— Text section —

==========

By Rodrigo Villegas
Last month, Gov. Gavin Newsom announced a budget proposal to address California’s anticipated 22.5 billion dollar deficit. The proposal included cutting two billion dollars from transit capital construction projects.
Transit agencies and their advocates swiftly expressed their opposition to the proposal. They implored legislators to leave the funding for new infrastructure untouched, and recently added a request for lawmakers to allocate more funding over several years for short-term operational needs. The request comes from a coalition of transit advocates organized by the California Transit Association, a nonprofit organization that supports California’s transit agencies through advocacy and education.
These requests stem from the various problems the state’s transit systems face: a decline in ridership, proposed state funding cuts, and an impending fiscal cliff. Transit agencies experienced a sharp decline in ridership at the beginning of the COVID-19 pandemic. As a result, they received less money at the fare box and depended on federal relief funding during the pandemic to resume operations.
While ridership has steadily increased recently, it is not near pre-pandemic levels due to more people working remotely and an increase in ride-hailing apps. Furthermore, federal relief funding is coming to an end, so transit agencies find themselves in a precarious position. California State Senator Scott Wiener reported to CalMatters, saying that it “could lead to significant service cuts, which is a downward death spiral for some of these agencies.”
I disagree with the proposed state funding cuts for transit agencies. Public transit is an important need for Californians who lack access to a car.
During summers when I stayed home while my family left for vacation in Mexico, I relied on public transit to arrive at my various destinations. When I needed to grocery shop, get to my part-time job, or hang out with friends—I took the bus. Public transit provided a reliable mode of transportation that allowed me to live on my own.
I know of friends and family members who do not own a car because they cannot afford one, so they similarly depend on public transit. They would use the bus to get to work, school, and other places. Service cuts would put further restrictions on their mobility and present a tough obstacle to overcome without other affordable modes of transportation.
Furthermore, public transit plays a vital role in meeting the state’s climate goals.
Transportation surpasses the industrial, electrical, and residential sectors as the greatest contributor to greenhouse gas emissions. To meet California’s climate goals, the California Air Resources Board—a government agency dedicated to protecting the public from air pollution and tackling climate change—intends to decrease car dependence.
Zak Accuardi, a senior transportation advocate at the Natural Resources Defense Council, told The Sacramento Bee that public transit is “the most effective tool that we have to provide people better alternatives for driving.” Without options for transportation, people resort to their cars to get around.
In addition to maintaining funding as is, transit agencies should seek out other methods for funding.
On Monday, State Senate and Assembly transportation committees gathered in a joint hearing to debate the financial state of California’s public transit systems, strategies to revive ridership, and to address the approaching fiscal cliff. One important conclusion made is that the fare-box recovery paradigm is not a feasible solution.
In order to receive their entire allotment of state funding, transit agencies must fulfill fare-box goals. With ridership not near pre-pandemic levels currently, I imagine transit agencies are struggling to meet those goals.
With transit agencies struggling to produce revenue through ridership, cuts to their state funding would create more issues. State funding should remain intact until transit agencies find other methods of securing funding or revenue.

==========

Saved data entries
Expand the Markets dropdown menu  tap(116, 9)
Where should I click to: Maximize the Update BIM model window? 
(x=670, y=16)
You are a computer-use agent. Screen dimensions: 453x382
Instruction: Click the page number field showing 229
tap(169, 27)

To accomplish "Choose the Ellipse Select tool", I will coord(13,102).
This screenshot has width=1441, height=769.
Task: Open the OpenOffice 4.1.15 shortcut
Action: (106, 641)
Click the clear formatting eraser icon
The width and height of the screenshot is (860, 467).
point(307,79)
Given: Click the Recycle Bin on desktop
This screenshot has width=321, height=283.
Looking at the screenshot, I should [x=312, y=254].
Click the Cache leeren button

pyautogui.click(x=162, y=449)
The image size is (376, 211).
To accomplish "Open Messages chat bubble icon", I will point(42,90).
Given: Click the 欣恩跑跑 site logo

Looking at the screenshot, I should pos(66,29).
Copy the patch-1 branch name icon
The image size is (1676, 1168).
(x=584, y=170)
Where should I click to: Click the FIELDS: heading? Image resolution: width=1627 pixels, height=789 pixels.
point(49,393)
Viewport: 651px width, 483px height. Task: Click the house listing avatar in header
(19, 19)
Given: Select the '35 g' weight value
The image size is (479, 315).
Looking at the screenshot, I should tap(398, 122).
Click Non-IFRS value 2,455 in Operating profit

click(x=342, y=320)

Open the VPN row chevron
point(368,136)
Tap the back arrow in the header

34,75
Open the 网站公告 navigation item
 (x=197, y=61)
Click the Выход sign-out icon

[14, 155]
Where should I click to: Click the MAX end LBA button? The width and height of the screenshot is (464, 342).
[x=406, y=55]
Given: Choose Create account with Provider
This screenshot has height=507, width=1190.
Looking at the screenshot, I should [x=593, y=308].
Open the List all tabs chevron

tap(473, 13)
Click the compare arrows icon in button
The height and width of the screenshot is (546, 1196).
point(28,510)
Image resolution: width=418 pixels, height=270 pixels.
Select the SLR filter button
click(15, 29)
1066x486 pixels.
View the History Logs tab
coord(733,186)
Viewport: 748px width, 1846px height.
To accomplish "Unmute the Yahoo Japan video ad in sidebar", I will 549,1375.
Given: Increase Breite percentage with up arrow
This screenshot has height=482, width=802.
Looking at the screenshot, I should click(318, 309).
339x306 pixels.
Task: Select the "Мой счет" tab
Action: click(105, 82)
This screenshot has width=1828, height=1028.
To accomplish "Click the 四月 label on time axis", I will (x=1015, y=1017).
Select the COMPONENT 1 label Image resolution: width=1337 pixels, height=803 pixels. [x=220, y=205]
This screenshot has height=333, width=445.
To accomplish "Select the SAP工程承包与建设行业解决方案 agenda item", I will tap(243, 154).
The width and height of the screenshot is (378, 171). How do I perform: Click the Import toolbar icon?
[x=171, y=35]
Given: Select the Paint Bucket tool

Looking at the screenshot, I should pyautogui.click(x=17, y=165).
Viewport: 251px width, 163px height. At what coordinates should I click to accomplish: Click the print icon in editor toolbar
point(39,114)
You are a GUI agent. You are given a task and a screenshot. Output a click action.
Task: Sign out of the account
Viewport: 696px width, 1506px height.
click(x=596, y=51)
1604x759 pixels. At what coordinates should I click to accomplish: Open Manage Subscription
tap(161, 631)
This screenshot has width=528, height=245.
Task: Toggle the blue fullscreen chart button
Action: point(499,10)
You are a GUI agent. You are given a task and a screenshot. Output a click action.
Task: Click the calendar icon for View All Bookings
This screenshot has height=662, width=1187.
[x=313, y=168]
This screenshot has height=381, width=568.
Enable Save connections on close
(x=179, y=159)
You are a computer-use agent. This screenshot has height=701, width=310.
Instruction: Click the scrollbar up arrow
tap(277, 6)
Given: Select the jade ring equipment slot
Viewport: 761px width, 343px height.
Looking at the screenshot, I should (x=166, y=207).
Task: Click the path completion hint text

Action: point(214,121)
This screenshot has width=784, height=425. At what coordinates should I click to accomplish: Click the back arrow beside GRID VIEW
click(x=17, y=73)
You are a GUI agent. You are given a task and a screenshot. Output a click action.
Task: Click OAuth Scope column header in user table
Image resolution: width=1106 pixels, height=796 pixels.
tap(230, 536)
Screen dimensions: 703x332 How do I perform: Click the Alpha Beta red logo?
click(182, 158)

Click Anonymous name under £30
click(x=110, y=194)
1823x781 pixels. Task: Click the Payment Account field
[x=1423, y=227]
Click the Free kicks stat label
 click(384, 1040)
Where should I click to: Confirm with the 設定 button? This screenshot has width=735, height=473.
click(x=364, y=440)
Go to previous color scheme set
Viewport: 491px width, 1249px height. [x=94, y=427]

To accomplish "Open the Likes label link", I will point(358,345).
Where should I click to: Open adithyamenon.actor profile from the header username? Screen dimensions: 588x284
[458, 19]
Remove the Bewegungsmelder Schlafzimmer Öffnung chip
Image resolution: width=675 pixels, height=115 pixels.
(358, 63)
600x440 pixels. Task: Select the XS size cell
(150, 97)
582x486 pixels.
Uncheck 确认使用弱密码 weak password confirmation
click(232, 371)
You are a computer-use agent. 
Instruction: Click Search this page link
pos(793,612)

==========

— Problems to work on —
(a) Copy the part of the opinion piece on transit funding between "Furthermore, public transit" and "methods for funding.", inclusive.
(b) Answer these questions using the opinion piece on transit funding:
(i) How large is California's anticipated deficit?
(ii) Which organization organized the coalition of transit advocates?
(iii) Where does Zak Accuardi work as a senior transportation advocate?
(c) Translate this sentence from the opinion piece on transit funding into Spanish: "Public transit is an important need for Californians who lack access to a car."

— Outputs in order —
(a)
Furthermore, public transit plays a vital role in meeting the state’s climate goals.
Transportation surpasses the industrial, electrical, and residential sectors as the greatest contributor to greenhouse gas emissions. To meet California’s climate goals, the California Air Resources Board—a government agency dedicated to protecting the public from air pollution and tackling climate change—intends to decrease car dependence.
Zak Accuardi, a senior transportation advocate at the Natural Resources Defense Council, told The Sacramento Bee that public transit is “the most effective tool that we have to provide people better alternatives for driving.” Without options for transportation, people resort to their cars to get around.
In addition to maintaining funding as is, transit agencies should seek out other methods for funding.

(b)
(i) 22.5 billion dollars
(ii) The California Transit Association
(iii) The Natural Resources Defense Council

(c) El transporte público es una necesidad importante para los californianos que no tienen acceso a un automóvil.